Erin Clarke

Long, Slow Juggling Act

Posted on: 5 November, 2011

Nothing more exciting than the film work I did in Costa Rica has happened since I last posted, though I did do post-production preparations (video transfer, audio syncing, and data consolidation) over the following few months.

Since then I
– have been working The Day Job™
– visited my family in Hawai’i last March, accompanied by a good friend
– brought home two new feline friends, Murphy in March, and Mickey in September
– participated in the 2011 World-Changing Writing Workshop
– have been learning to play ice hockey with my sister
– sent my car to the scrap yard
– have applied for various jobs
– halted my caffeine intake (none since 22 September) and re-established more healthful eating habits
– continue to struggle with my creative work, whether making time for it, wrestling with some aspect of the work itself, or finding ways to fund its development and production

It is every independent artist’s juggling act, at least in the early years of establishing oneself, to single-handedly manage the time and finances required not only to produce good work, but to send it out into the world, while also keeping oneself housed, clothed and fed.

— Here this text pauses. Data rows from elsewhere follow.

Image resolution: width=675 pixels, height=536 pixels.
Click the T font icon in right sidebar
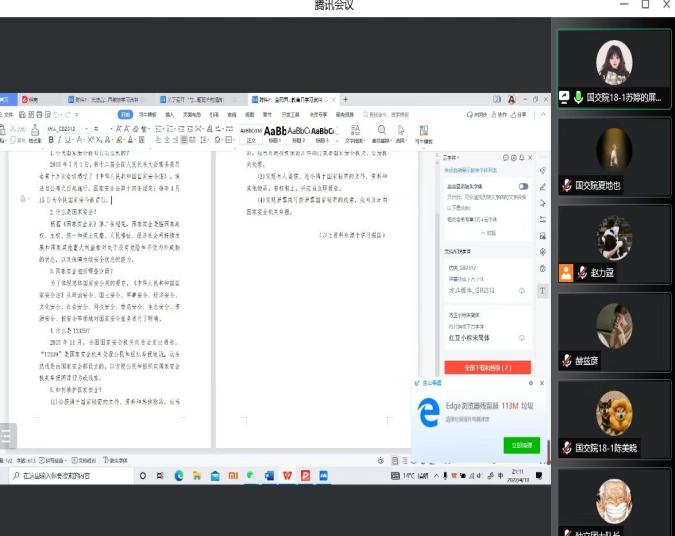tap(543, 290)
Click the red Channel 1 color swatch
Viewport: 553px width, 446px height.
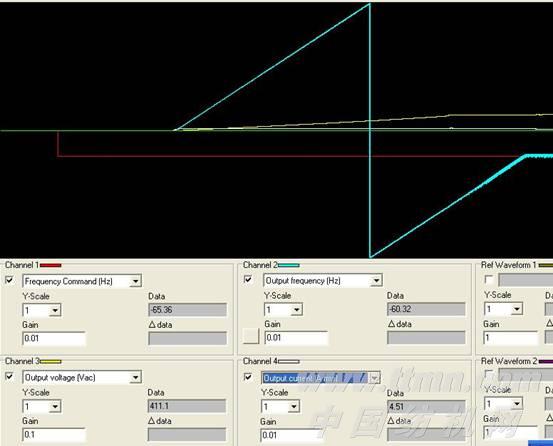(50, 265)

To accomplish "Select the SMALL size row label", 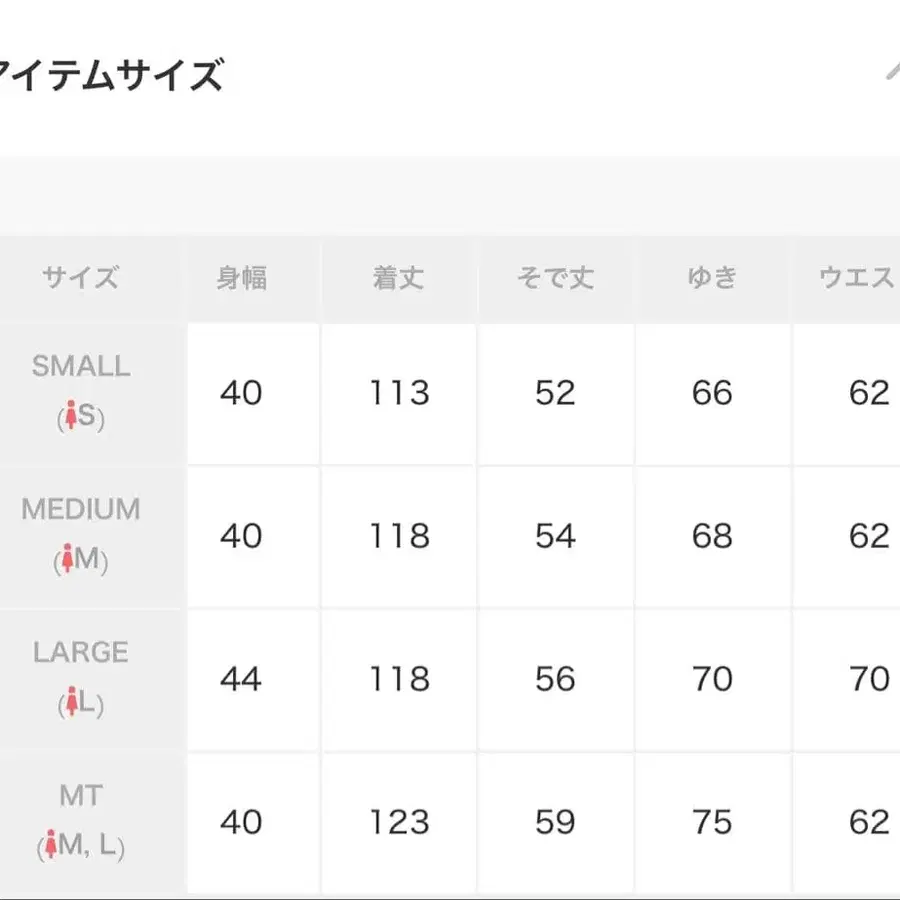I will 81,366.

In this blogging gap I have also been doing core reflective work, identifying my values and articulating a mission statement for myself and my art, which is necessary to guide the decisions I make.

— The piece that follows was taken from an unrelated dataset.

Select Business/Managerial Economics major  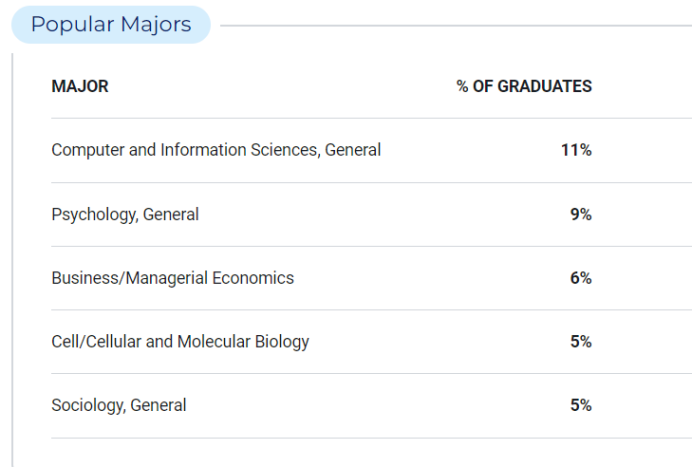coord(173,278)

Toward the end of summer, I entered into a mutually supportive arrangement with a good friend (the same good friend who came to Hawai’i) in which we have weekly check-ins (on the phone at first, now by video chat) to discuss our goals, plans and related progress or challenges. I’m enormously grateful for this process because, as I have come to understand more deeply through it, I am easily distracted from my truer path in certain consistent ways, which has made my independent artist juggling act that much harder to perform. Having a friendly accountability partner helps me re-focus before I get too far off track, and choose more consciously which items to keep in motion and what to let go.